The song was a wistful one, a lot of minor chords, but the more he heard it the more attached to it Brendan became. There was something in it that resonated, something that closely resembled his state of mind in the last several weeks. Little by little, his fingers found a suitable accompaniment, and within minutes the two of them were intertwined. When her voice rose, so did the guitar. When it sustained, so did he. A part of him wondered if she could hear what he was doing, whether she was continuing on in spite of him or whether she felt compelled by the same distant kinship he felt for her.
The time came, inevitably, when the song did fade for the last time, and Brendan could hear, in its final moments, the desperation that signaled it had reached its climax. It was as though it were the last song she would ever sing for anyone, and perhaps, for reasons he could never know, it was. Maybe it was she, and not her companion, lying bedridden, retreating into a vastness only she could begin to comprehend. No way to tell, never any way to cross that divide. But even when the end had come and gone, he continued to play, even picking up the vocals himself. No words, of course, but a quiet hum, an approximation. It was the first time in a long time that his singing had not been ragged with anger and weariness, the first time it was possessed of anything like gentleness. The first time he had played the guitar in months.

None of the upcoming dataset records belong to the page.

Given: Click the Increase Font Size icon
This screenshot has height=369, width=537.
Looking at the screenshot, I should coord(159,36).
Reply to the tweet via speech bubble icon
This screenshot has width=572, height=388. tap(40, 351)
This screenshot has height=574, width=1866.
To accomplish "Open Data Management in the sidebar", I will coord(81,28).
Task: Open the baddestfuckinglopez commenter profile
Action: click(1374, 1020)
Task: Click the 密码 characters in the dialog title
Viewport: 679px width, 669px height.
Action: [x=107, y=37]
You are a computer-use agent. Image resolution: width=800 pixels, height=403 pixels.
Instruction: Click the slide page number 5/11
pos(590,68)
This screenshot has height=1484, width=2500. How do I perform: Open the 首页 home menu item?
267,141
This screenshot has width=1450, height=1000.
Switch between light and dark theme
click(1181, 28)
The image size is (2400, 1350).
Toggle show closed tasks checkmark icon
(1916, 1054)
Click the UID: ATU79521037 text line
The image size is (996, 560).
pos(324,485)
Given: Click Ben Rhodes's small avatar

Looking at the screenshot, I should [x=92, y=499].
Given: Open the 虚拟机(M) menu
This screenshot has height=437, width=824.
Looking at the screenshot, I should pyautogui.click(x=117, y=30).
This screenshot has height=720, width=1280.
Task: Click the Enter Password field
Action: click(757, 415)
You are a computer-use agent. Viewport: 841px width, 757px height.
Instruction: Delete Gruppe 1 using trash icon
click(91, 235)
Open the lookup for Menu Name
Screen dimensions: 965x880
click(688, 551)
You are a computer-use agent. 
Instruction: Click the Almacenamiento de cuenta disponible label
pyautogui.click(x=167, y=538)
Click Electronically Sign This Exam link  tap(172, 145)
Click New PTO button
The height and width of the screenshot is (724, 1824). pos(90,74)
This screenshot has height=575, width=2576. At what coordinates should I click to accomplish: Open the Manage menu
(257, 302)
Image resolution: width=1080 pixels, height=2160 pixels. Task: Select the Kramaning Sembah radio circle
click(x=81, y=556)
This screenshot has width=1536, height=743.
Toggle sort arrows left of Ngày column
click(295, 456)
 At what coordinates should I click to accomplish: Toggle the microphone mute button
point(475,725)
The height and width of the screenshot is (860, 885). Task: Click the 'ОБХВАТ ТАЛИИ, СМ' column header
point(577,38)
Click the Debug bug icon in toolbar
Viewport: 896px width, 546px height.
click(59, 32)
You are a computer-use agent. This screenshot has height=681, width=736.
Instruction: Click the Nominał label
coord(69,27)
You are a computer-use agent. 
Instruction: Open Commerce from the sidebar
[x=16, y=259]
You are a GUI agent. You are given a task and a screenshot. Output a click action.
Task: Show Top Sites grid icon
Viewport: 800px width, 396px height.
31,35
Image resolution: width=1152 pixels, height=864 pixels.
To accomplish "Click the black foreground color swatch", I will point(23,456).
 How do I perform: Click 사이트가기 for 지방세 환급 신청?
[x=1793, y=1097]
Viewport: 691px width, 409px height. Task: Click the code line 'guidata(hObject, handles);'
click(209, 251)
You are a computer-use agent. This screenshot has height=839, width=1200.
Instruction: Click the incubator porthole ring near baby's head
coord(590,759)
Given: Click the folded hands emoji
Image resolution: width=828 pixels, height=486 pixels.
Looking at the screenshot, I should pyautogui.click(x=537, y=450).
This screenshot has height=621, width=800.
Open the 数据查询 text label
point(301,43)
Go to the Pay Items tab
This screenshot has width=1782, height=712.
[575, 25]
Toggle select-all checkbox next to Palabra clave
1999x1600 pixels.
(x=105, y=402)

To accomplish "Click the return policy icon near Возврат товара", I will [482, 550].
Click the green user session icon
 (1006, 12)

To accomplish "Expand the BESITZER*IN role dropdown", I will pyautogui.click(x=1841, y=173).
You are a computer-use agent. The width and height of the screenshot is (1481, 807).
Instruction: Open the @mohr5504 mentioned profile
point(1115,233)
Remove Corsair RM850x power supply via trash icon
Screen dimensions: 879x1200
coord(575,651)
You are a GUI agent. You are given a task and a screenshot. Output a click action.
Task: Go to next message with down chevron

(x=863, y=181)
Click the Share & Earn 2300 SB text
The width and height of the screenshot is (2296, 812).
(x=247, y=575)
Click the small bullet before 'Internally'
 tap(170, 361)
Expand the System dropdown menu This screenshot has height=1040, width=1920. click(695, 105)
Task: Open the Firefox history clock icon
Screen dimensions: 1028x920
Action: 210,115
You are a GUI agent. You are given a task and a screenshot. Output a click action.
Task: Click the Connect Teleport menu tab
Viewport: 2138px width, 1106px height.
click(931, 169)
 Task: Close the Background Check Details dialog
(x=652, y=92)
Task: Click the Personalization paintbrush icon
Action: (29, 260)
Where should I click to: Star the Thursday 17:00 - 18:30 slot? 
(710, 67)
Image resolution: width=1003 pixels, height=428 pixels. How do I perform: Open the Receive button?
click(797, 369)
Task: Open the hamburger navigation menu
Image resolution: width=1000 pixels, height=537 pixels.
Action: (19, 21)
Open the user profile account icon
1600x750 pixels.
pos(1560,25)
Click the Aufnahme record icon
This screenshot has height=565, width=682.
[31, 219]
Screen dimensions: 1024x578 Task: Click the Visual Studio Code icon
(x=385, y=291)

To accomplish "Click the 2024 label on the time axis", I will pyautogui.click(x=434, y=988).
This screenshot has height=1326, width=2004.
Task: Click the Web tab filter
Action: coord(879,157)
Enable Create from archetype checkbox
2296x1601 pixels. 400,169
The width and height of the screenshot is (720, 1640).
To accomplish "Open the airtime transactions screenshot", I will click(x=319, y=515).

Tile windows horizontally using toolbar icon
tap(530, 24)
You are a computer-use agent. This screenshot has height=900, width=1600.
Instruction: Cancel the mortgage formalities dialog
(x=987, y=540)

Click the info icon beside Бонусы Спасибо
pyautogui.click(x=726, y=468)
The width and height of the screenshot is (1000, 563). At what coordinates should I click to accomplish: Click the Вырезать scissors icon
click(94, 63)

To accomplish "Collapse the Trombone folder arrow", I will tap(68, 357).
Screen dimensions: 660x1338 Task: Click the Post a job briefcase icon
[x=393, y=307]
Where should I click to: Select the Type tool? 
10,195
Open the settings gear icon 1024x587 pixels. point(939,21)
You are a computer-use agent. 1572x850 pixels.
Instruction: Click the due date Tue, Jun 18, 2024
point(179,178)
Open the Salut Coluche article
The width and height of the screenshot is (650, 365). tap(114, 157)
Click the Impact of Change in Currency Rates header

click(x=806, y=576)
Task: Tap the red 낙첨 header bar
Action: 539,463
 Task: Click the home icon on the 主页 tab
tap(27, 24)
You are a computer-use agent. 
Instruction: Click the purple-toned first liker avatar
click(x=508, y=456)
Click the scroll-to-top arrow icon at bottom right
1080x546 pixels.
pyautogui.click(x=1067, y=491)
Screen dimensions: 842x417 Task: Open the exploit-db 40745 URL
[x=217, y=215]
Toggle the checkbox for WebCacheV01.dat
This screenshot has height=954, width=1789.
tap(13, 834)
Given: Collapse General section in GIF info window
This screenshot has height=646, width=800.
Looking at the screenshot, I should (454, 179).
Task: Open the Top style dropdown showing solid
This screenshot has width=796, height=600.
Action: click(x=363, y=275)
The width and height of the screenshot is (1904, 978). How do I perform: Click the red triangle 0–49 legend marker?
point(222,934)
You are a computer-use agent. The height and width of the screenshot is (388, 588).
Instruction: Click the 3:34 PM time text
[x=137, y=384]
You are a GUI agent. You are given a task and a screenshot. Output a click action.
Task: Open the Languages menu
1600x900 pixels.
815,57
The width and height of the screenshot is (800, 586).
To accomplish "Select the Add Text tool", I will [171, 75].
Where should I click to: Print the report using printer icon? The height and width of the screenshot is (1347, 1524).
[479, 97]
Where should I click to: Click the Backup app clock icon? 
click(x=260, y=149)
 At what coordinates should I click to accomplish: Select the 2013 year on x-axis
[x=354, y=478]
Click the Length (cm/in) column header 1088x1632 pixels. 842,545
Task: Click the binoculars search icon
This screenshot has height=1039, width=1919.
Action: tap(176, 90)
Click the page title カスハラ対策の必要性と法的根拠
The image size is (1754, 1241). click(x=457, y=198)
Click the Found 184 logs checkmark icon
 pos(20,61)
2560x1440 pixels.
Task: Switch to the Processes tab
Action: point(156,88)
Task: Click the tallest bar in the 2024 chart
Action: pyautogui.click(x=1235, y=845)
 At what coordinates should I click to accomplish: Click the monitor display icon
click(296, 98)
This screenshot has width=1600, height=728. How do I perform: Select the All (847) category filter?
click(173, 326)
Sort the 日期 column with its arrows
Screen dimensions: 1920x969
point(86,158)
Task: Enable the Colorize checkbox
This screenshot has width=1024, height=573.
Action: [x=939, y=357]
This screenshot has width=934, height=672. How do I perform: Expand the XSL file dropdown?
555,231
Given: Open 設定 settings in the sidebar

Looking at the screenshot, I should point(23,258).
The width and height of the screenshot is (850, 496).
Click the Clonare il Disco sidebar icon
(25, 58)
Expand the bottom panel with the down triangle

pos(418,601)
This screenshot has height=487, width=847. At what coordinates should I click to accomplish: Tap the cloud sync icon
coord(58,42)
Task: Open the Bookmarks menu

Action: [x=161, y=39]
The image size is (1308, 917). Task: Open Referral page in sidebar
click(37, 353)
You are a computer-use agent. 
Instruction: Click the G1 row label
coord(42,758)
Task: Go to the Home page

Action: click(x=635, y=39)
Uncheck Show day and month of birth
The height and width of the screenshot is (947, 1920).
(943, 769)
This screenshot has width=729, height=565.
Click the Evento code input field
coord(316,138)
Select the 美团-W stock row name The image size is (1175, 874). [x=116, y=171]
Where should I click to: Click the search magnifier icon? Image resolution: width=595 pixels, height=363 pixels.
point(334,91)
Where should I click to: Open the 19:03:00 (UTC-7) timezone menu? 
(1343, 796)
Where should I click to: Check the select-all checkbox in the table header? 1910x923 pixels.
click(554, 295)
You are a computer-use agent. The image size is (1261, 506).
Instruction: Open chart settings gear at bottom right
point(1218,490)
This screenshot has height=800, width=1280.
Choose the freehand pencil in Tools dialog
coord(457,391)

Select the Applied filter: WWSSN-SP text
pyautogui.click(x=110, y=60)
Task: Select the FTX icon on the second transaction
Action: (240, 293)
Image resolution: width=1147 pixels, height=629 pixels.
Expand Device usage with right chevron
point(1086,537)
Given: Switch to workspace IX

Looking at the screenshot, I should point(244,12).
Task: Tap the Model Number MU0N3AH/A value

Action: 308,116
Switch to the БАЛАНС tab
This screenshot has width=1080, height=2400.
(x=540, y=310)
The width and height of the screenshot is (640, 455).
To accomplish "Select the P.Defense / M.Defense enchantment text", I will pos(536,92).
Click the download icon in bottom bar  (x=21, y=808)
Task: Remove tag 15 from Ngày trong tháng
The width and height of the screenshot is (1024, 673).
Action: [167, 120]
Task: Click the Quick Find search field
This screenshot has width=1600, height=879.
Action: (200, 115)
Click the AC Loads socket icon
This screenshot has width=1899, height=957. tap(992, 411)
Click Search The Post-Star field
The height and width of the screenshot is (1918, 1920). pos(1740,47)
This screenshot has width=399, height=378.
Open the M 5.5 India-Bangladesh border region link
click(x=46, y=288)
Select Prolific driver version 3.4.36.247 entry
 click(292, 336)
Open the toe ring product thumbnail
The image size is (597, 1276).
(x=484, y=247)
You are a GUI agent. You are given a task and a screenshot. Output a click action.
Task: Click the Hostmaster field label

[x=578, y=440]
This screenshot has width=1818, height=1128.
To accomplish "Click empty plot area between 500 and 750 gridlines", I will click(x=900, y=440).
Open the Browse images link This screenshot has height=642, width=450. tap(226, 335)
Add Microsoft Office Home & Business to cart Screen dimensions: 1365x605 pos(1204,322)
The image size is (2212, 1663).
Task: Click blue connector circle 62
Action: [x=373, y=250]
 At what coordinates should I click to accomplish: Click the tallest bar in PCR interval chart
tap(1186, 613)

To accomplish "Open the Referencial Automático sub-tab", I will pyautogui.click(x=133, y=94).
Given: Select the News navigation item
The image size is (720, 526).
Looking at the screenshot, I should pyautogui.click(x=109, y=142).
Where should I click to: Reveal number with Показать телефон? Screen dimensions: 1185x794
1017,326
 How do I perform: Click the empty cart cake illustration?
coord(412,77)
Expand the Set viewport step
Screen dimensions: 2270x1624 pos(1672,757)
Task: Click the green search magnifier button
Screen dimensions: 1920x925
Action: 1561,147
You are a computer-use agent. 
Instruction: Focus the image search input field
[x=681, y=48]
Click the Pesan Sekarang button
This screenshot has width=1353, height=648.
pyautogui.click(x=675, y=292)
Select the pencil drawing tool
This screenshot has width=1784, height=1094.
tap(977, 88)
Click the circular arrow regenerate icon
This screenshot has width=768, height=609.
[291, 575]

Was it for her, he wondered, or for him? To whom was he performing? Was this a tribute, did it have that nobility, or was it just another way for him to wallow in anguish? It was, after all, the closest he had come to another human being in many weeks. But he concluded, in the last several bars, that it didn’t matter. Possibly the woman, too, knew his brand of loneliness. Who but the lonely could sing a song like that? It was for both of them that he kept on. And it was for both that he woke the next morning, still in the dark, and began to write down the notes.